The Fettercairn 12 Year Old is bottled at 40% ABV is probably chill filtered and probably has artificial colouring. Its available for around 45 pounds in the UK which is quite a lot and uses exclusively American Oak ex-bourbon barrels for all of its maturation. This release has been available since August 2018 and is a core range release.

Tasting Notes

Colour – orange

Nose – quite a dark and spice nose to start with. More cardamom than nutmeg or clove and then some white peppercorns. There is a woody aspect which is also sweet like sap to balance out the inherent spicy profile

Palate – Given the strength and the presentation I think the texture is pretty good. There is a good oily nature to it. Ginger and more wood spice notes present from the nose as you might expect. With time a mint note appears and then some cloves.

Finish – The finish is long and weighty. Generally the finish is heavy on spice over some soft fruit notes which come in right at the very end.

Final Thoughts

I think it would be very easy to dismiss this just on the price and the owners. I think its easy to be snobby and look at the ABV and think its another style over substance bottling.

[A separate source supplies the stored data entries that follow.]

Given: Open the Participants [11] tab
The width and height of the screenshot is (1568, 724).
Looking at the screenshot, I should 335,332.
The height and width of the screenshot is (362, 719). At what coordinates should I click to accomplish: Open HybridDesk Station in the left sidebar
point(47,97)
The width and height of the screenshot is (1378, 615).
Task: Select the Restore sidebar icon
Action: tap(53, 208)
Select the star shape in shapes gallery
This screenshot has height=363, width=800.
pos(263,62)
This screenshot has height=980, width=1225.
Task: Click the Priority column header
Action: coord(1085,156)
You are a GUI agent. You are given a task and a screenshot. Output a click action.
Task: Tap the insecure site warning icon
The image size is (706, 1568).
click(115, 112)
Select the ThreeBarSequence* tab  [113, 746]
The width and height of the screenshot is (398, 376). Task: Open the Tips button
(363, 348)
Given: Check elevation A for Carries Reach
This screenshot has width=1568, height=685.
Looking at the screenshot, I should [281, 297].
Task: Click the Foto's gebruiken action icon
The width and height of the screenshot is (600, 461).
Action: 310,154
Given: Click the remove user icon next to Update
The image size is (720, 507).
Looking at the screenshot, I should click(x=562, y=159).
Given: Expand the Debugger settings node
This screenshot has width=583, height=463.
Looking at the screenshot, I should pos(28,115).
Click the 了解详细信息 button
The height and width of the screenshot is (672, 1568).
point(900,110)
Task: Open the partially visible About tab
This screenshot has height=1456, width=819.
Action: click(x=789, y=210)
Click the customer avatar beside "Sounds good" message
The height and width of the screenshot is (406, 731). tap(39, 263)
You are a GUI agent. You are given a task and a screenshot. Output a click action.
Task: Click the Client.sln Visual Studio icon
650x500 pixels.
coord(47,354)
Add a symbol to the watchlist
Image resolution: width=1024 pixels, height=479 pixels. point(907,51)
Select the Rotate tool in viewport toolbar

I think that would be very wrong and while yes it is quite expensive there is also a lot of first-fill ex-bourbon barrels. Great attention to detail has gone in to provide good amounts of flavour and texture into a legal minimum strength whisky. I haven’t tried the previous core range of NAS bottles. The new range though has been positioned upmarket and in my opinion at least has the liquid quality to substantiate its claim there. I like it and if I am honest I wasn’t sure going into this that I would.